**WORK INSTRUCTIONS**
Please write out every line of the records below word for word, leaving out the pictures.

**RECORDED INFORMATION**
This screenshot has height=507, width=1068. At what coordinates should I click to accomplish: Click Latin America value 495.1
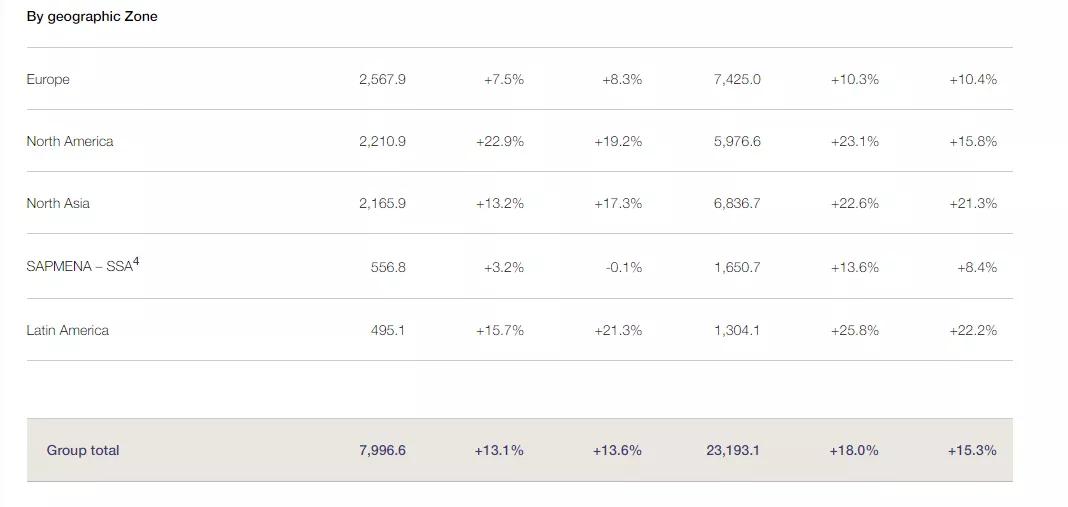click(x=388, y=330)
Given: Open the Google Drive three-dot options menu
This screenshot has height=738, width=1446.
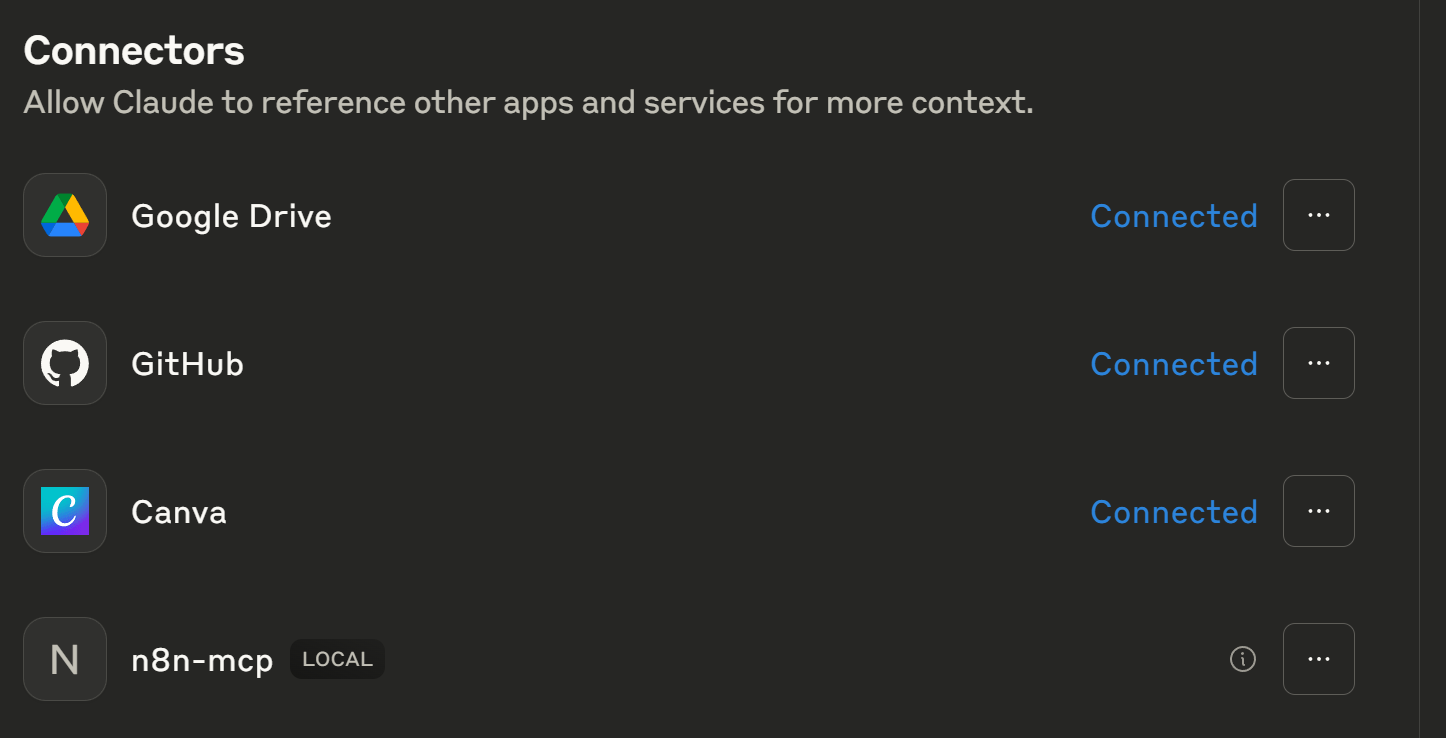Looking at the screenshot, I should pyautogui.click(x=1318, y=215).
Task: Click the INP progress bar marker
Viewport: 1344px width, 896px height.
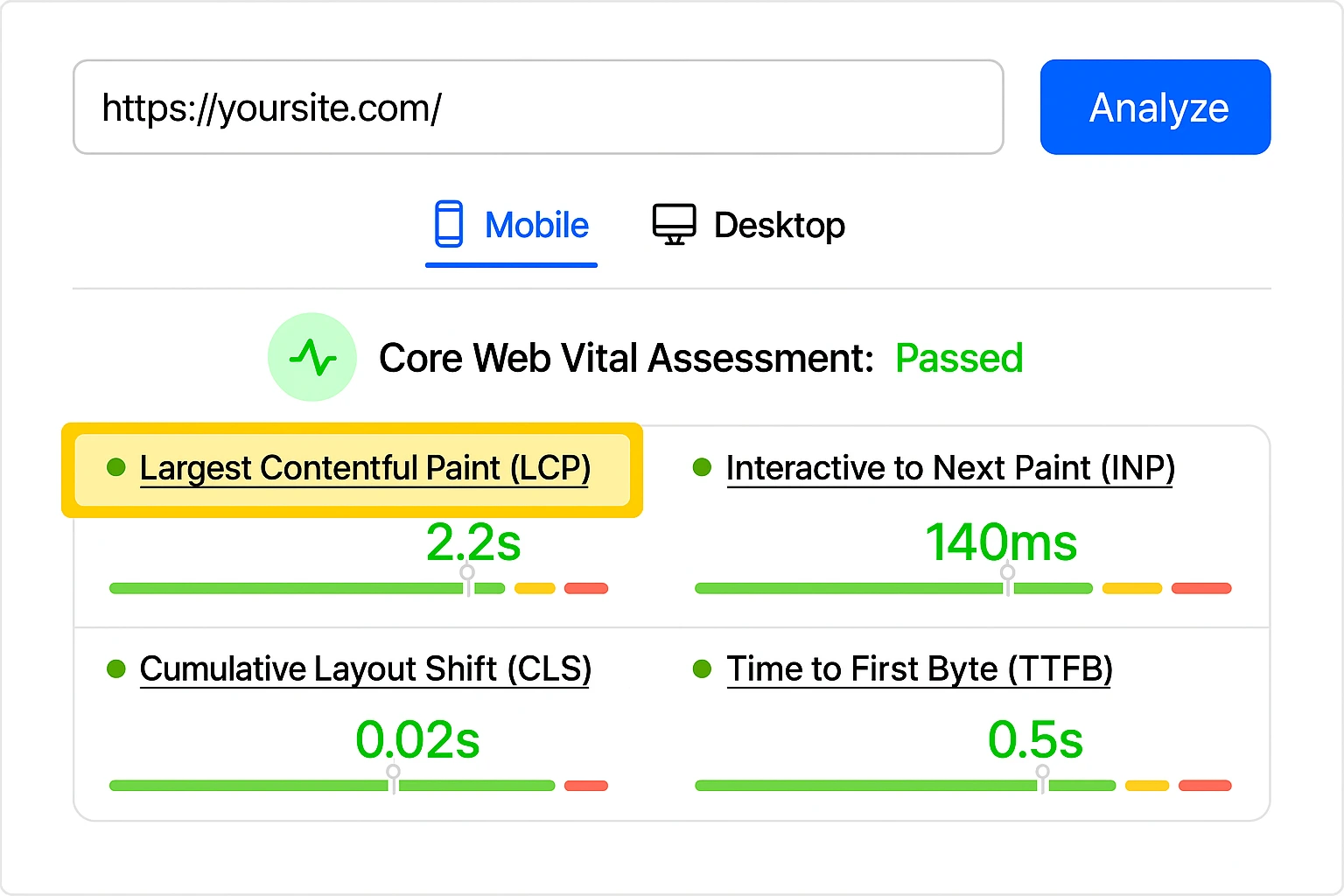Action: pyautogui.click(x=1008, y=579)
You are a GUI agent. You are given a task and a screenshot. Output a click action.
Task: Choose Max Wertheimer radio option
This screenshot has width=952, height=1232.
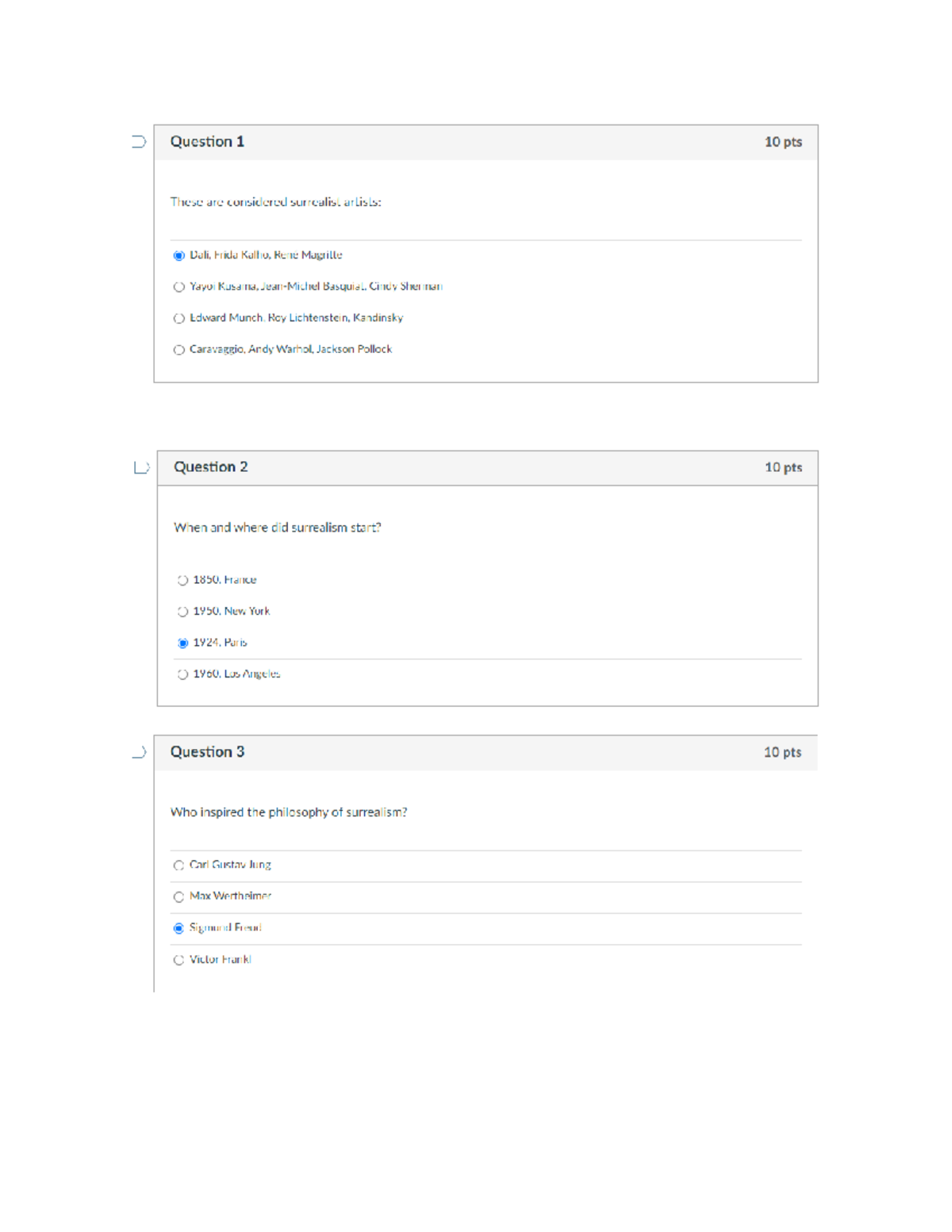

**RESPONSE**
This screenshot has height=507, width=1068. At what coordinates should I click to accomplish: Click Latin America value 495.1
click(x=388, y=330)
Given: Open the Google Drive three-dot options menu
This screenshot has height=738, width=1446.
Looking at the screenshot, I should pyautogui.click(x=1318, y=215).
Task: Click the INP progress bar marker
Viewport: 1344px width, 896px height.
Action: pyautogui.click(x=1008, y=579)
You are a GUI agent. You are given a task and a screenshot. Output a click action.
Task: Choose Max Wertheimer radio option
This screenshot has width=952, height=1232.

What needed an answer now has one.